Failure#

For the first two to three years at Mines, I felt like I was always failing. Whether it was literally failing a class [1], failing myself when I didn’t understand things in CS, failing to make friends, failing to stay healthy or otherwise.

This may come as a surprise since I often portray a calm and collected persona, but for those three years, there wasn’t a semester where I didn’t think about dropping out or transferring schools. But I kept going.

The OreCart Story#

My greatest failure (but perhaps one of the greatest learning experiences) came via the OreCart. The OreCart is a free public shuttle service provided by Mines and the City of Golden. At the time of writing, it has three routes that usually go around Golden 6 days a week.

In the late summer of 2023, Mines and the City of Golden came to us via Innov8x and the McNeil Center (lovely people!) to develop an app that would track the OreCarts so that people could know when they were coming and plan accordingly. This was an incredible opportunity for any students interested. We thought it was the most real app that you could ever make in college, in a class or club. It was a mini startup.
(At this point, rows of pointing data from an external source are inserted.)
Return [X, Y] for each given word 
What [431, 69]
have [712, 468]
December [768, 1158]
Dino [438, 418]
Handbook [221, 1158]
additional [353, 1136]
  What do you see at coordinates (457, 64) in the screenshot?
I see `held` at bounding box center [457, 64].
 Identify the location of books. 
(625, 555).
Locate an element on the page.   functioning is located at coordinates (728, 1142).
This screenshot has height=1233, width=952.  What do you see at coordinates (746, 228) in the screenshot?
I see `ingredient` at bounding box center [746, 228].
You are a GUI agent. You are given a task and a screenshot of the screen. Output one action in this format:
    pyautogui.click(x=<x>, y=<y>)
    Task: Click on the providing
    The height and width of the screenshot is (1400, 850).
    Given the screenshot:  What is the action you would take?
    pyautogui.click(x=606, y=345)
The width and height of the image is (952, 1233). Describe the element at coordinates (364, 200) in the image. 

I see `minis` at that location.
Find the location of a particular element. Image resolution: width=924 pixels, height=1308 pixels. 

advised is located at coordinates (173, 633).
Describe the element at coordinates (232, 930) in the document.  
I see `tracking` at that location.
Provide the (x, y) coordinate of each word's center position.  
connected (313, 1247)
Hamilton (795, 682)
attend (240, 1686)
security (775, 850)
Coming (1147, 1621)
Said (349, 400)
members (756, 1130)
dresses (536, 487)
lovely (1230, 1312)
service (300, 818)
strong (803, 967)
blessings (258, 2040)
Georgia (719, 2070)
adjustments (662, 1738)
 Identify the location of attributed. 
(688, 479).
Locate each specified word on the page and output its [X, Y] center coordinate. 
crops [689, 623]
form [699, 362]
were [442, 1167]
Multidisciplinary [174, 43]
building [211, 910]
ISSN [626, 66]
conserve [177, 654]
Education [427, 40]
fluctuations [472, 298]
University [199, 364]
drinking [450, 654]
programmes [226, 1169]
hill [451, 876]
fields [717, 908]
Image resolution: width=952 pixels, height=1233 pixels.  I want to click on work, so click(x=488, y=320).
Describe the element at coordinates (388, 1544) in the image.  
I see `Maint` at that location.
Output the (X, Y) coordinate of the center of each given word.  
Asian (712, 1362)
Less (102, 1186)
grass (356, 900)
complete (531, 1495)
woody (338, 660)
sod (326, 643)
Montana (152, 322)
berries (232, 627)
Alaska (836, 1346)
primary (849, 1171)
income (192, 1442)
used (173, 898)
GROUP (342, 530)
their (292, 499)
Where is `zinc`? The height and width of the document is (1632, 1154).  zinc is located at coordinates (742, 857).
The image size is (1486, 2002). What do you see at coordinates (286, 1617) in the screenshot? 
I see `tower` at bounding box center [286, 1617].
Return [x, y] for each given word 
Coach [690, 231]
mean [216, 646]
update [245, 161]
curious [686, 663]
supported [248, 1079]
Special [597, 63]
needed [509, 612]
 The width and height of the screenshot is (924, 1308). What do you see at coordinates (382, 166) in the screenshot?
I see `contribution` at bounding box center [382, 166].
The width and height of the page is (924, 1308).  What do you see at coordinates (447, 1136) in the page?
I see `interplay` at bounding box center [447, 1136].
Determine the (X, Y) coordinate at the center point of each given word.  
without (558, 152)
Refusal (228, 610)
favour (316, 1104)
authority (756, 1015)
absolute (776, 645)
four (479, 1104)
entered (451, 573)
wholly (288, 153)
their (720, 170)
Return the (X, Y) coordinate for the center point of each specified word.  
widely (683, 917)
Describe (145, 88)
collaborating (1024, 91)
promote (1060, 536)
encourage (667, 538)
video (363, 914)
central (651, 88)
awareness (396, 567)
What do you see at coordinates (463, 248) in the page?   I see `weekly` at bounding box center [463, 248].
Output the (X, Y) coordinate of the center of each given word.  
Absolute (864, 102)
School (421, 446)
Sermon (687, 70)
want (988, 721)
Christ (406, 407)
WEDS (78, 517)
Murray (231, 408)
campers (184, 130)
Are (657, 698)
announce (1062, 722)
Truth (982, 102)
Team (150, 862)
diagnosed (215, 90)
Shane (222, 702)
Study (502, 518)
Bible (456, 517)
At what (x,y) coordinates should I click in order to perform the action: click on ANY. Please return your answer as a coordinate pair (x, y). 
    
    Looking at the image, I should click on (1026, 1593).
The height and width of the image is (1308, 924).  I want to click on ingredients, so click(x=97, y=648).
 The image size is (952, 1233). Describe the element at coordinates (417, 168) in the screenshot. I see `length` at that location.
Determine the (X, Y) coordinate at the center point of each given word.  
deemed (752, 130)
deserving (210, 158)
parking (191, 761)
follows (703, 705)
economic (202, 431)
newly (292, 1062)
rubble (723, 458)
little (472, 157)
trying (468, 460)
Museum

We had a core team of great, great, engineers. Since I was the ACM president at the time, we had the full support of our club and recruited more students to help out. The team developed the app for an entire year. One sentence doesn’t do that justice, but that’s what happened. We had weekly meetings where we were building real software and real, custom hardware solutions. Dorian developed and 3D-printed an entirely custom hardware unit that would go in the buses. Alex linked into that with a tracking system within our UI that he had mostly made. Tyler and I led the team and would step in for any big issues.

However, it wasn’t all sunshine and rainbows forever. We had two major leadership changes in the Mines administration (one per semester) which brought with it conflicting priorities and timelines. Being the busy students we were, we didn’t get as much done as we could have or should have. I think both parties can take the blame.

Coming into the summer of 2024, we had all gotten internships, some thanks to the OreCart project itself. We were working on improved hardware and better real-time OreCart tracking in the app interface, since our current solution wasn’t quick enough to be usable. We had budgeted the 3 months of summer to finish the project.

One morning, Tyler and I got an unfortunate email from Mines administration: they wanted the app done immediately. I asked them: how soon is immediately? I don’t remember the exact phrasing, but it was literally as soon as possible. Tomorrow. Next week. In the next two weeks. The City of Golden had just received a massive amount of federal funding that they would use as leverage to say: get it done, people want this.

With all of us working internships, this wasn’t going to happen. We had a plan, and it was up in arms. We stopped all development anyways because we were unsure of the future of the project. When Mines got back to us, they had the City of Golden behind them. It seemed a foregone conclusion that we were getting slated. Tyler and I battled for weeks to keep the project: we were trained by investors and entrepreneurs to deliver a presentation proposing that our app would be the solution [2].

Perhaps the slide that undid us was asking for ~$100k [3]: this was a generous estimate toward hiring full time engineers, which is what it would’ve taken to finish the app. They got back to us, telling us that we would’ve beat Downtowner, but Transit was so much cheaper and easy to integrate. So, the end. Tyler and I broke the news to the team, especially Dorian and Alex, who had put their hearts into this for a year.

How to get back up#

This is always the hardest part. After so many failures in a row, it just gets exhausting. This sounds cliché, but you have to get back up, even when you feel lower than you ever have before. That’s when you find out your limits and go beyond them.

Talk to people you trust. That’s what friends are for; picking each other up when you fail or feel down! I guarantee there is someone, whether it’s family, friend, coworker, etc, they will care.

Failure doesn’t define you, it builds you. It doesn’t say anything about who you are or who you’re always bound to be; it’s just an opportunity for you to learn and change. Every time you learn and change, you widen your perspectives and horizons.

In the case of the OreCart project, it was an unforgettable college experience. We helped many people (including myself) get internships as a result of it. We learned how to actually engineer things, more than school or clubs could ever teach us. We even learned the cutthroat nature of startups and battling for business.

I’m not bitter. As a joke sometimes, I will be, but ultimately, it’s in the past. It hurt a lot at the time but knowing that we had done everything we could is enough for me now. Knowing that I learned and changed so much from this project for the better is enough.

Failure brings new opportunities too. My old “cofounder” Tyler and I are still working on new startups today - and we can go in with more confidence and our heads held high.

I know it’s tough to fail. And I know repeated failures hurt worse as they add up. But they teach us a lesson and make us stronger. Things won’t always be the way they are.